Farmers’ Institutes and Government Cooperation
Space forbids even the enumeration of all the agencies and methods by which the standards of rural education are being raised. Both state and national governments, the state experiment stations and the department of agriculture at Washington are constantly reporting the latest results of agricultural science and investigation both in the form of printed bulletins and public sessions of Farmers’ Institutes and similar occasions. The great majority of working farmers have not yet learned to value and to use these privileges as they should; but the appreciative ones who do use them are becoming constantly better informed about the secrets of country life and the wonderful ways of nature. The great national organization of the Grange, by its local discussions of farm topics and its effective lecture work, is another of the great educational forces in rural life, and the rural church and minister often have a fine educational opportunity, especially in country communities where the educational equipment is meager and the unmet need is great.
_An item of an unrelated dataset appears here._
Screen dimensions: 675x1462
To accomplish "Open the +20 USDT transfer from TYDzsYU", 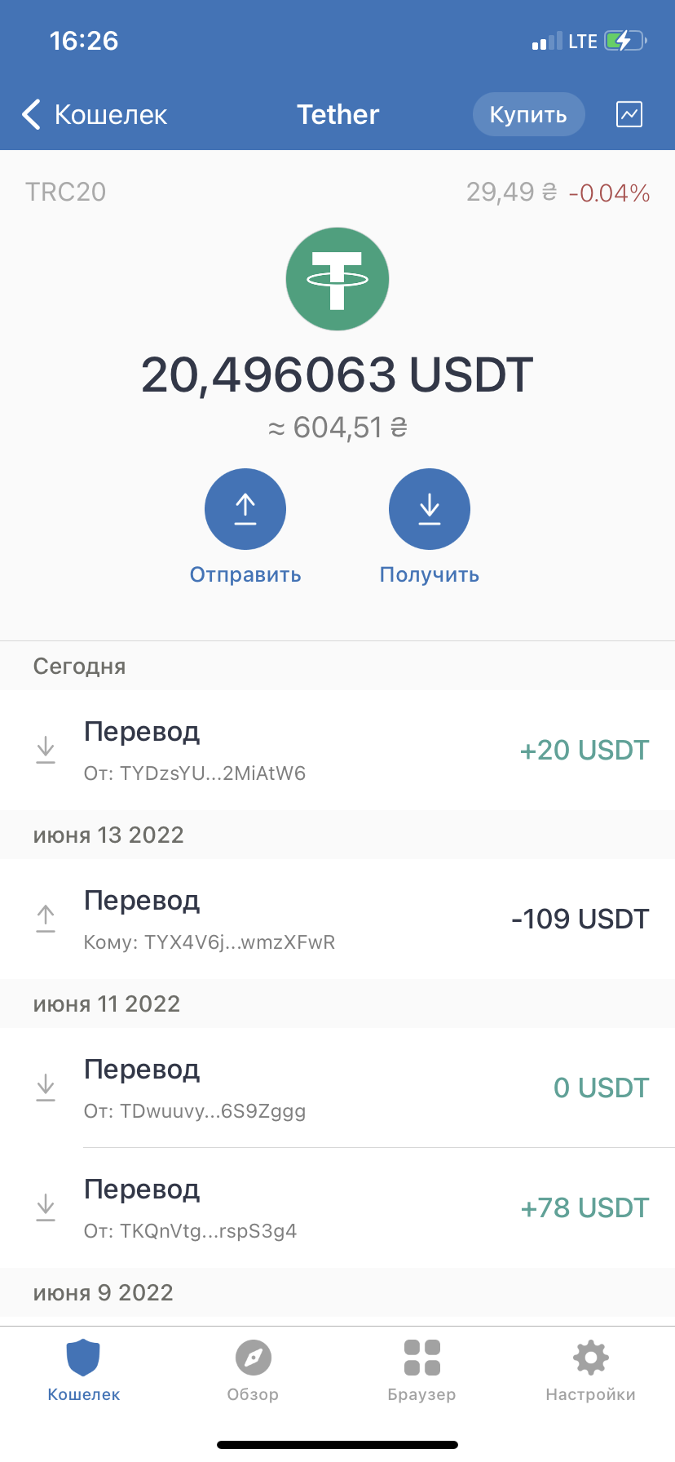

Agricultural Colleges and their Extension Work
Essentially a part of the government service, the state colleges of agriculture with their learned faculties of rural experts are the ultimate authorities in agriculture and all rural interests, and therefore are both the climax and the ultimate source of education for country life. With the remarkable popularity the past five years of rural study and the strong trend toward the rural professions, the agricultural colleges are probably growing faster than any other schools in the land. The Massachusetts State College has doubled in numbers and doubtless in efficiency in the past five years, and many other schools have shown remarkable development. With a faculty of a hundred men, and a budget this year of half a million dollars, the New York State College of Agriculture at Cornell has become in reality a great school of liberal culture interpreted in terms of country life. Its enrolment has multiplied by five in the past nine years. The extension work accomplished by these and similar institutions is wonderfully broad and more and more serviceable to the people of their several states, as their community of interest is increasingly appreciated. The teachers are no longer “mere book farmers.” They are constantly out among the people for every variety of social service; and the people, once or twice a year during the great “Farmers’ Weeks” flock to the college by the hundred with no feeling of restraint but of actual ownership.